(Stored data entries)

/---

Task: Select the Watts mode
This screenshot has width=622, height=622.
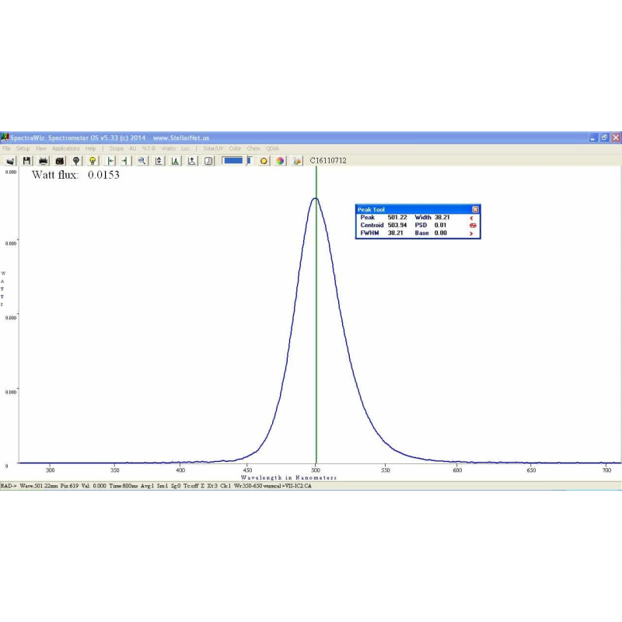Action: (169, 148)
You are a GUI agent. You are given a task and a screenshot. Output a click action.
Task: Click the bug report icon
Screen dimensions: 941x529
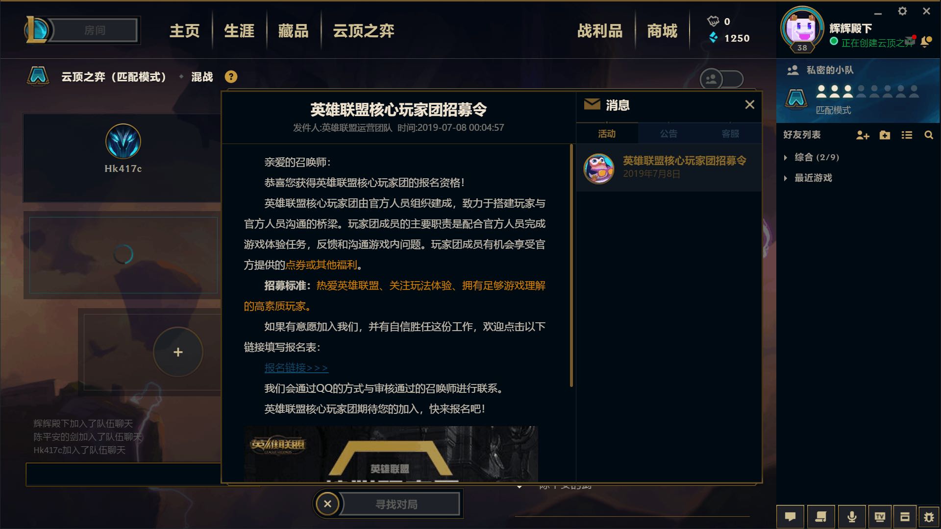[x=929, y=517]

\---

# [ACTION ITEM]
Every entry above should be given again exactly, with no images included.

# [EXERCISE OUTPUT]
Task: Select the Watts mode
This screenshot has width=622, height=622.
Action: (169, 148)
You are a GUI agent. You are given a task and a screenshot. Output a click action.
Task: Click the bug report icon
Screen dimensions: 941x529
[x=929, y=517]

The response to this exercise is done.